Prompt: Look below for the line holding "Click the I Understand the Risks heading" and the line holding "Screen dimensions: 703x485". Transcribe exactly those lines and all lines between them, nothing more.

Start of Block

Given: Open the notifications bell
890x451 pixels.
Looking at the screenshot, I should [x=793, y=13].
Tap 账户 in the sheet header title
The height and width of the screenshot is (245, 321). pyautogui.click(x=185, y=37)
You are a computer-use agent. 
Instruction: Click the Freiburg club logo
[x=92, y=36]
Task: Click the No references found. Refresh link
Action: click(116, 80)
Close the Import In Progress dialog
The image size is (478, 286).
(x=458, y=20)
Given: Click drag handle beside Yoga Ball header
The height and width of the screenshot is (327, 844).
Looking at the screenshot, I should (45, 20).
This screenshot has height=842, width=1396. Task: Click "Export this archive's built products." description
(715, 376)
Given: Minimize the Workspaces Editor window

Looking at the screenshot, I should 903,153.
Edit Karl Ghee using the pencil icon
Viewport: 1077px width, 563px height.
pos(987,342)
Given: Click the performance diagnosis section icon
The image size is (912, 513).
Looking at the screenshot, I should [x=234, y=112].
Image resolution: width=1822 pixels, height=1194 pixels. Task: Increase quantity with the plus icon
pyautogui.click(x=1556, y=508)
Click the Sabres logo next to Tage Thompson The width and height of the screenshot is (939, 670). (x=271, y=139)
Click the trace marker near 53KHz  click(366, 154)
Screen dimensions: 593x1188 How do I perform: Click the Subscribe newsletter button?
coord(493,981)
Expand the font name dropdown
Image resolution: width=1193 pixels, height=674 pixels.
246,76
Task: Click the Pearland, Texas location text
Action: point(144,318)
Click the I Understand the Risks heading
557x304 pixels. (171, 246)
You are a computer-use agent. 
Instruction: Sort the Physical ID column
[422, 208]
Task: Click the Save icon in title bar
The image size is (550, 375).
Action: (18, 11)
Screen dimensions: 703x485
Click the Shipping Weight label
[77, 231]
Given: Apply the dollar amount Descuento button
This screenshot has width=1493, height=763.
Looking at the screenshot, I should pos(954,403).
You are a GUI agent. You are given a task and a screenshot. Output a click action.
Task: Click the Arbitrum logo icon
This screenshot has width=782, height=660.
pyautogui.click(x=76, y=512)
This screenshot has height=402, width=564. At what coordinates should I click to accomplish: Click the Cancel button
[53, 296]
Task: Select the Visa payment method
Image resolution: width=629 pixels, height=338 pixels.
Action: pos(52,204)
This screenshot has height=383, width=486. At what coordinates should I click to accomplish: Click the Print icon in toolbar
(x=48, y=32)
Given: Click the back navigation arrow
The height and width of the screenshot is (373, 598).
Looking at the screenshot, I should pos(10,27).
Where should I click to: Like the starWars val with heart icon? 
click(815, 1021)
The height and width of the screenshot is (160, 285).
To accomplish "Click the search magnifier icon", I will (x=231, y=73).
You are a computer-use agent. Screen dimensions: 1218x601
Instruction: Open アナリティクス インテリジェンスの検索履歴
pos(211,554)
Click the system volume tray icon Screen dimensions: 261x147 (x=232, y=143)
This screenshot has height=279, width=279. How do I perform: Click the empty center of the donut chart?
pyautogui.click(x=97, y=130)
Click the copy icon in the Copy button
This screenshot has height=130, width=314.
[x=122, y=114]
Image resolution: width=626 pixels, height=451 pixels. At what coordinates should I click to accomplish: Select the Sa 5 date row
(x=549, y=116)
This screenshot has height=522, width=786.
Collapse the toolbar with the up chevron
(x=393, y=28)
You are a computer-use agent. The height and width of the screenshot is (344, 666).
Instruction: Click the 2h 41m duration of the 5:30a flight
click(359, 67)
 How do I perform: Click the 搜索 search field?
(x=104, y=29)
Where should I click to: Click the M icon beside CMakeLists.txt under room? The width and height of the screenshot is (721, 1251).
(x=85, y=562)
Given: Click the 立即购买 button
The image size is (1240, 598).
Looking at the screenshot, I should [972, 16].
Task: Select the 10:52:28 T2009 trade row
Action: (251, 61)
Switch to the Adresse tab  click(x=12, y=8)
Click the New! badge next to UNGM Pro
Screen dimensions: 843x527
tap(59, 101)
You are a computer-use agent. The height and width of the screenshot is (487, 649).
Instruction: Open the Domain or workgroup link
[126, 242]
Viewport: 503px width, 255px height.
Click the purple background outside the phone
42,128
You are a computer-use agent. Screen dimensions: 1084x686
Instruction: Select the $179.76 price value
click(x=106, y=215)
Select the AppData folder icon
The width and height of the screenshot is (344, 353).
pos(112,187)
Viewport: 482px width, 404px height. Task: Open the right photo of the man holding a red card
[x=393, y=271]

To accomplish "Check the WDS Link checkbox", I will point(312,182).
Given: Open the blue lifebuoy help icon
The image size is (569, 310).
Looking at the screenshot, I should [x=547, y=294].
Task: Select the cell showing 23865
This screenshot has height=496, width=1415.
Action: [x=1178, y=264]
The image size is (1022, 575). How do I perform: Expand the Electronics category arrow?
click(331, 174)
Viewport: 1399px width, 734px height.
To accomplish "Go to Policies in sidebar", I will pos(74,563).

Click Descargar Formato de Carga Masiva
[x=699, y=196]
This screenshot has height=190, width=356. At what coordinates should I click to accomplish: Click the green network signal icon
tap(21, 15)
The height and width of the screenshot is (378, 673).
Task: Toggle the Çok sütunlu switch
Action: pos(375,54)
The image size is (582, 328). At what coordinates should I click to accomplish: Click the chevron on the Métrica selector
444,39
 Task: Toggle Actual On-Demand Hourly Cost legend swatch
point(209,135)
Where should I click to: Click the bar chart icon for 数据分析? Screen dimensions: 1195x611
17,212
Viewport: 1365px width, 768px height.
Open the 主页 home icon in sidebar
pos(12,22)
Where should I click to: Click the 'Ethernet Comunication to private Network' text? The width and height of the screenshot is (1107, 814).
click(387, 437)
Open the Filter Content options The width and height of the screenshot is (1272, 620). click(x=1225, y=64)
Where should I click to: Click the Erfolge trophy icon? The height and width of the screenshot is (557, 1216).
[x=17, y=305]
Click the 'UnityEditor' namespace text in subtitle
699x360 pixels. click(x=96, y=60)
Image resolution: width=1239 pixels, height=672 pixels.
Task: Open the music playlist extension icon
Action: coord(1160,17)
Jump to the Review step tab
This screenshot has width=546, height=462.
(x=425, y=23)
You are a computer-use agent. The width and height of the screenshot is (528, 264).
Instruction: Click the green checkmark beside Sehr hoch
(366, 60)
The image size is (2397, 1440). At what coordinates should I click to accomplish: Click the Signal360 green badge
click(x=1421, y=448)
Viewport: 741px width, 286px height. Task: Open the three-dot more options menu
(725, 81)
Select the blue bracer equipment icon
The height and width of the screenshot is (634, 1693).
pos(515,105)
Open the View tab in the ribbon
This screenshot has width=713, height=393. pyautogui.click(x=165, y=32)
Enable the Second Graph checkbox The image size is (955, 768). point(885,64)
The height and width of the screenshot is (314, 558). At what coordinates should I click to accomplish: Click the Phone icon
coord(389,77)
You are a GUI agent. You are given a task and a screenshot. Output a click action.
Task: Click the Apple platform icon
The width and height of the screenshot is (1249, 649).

End of Block

Reply to the task:
Click the I Understand the Risks heading
557x304 pixels. (171, 246)
You are a computer-use agent. 
Instruction: Sort the Physical ID column
[422, 208]
Task: Click the Save icon in title bar
The image size is (550, 375).
Action: (18, 11)
Screen dimensions: 703x485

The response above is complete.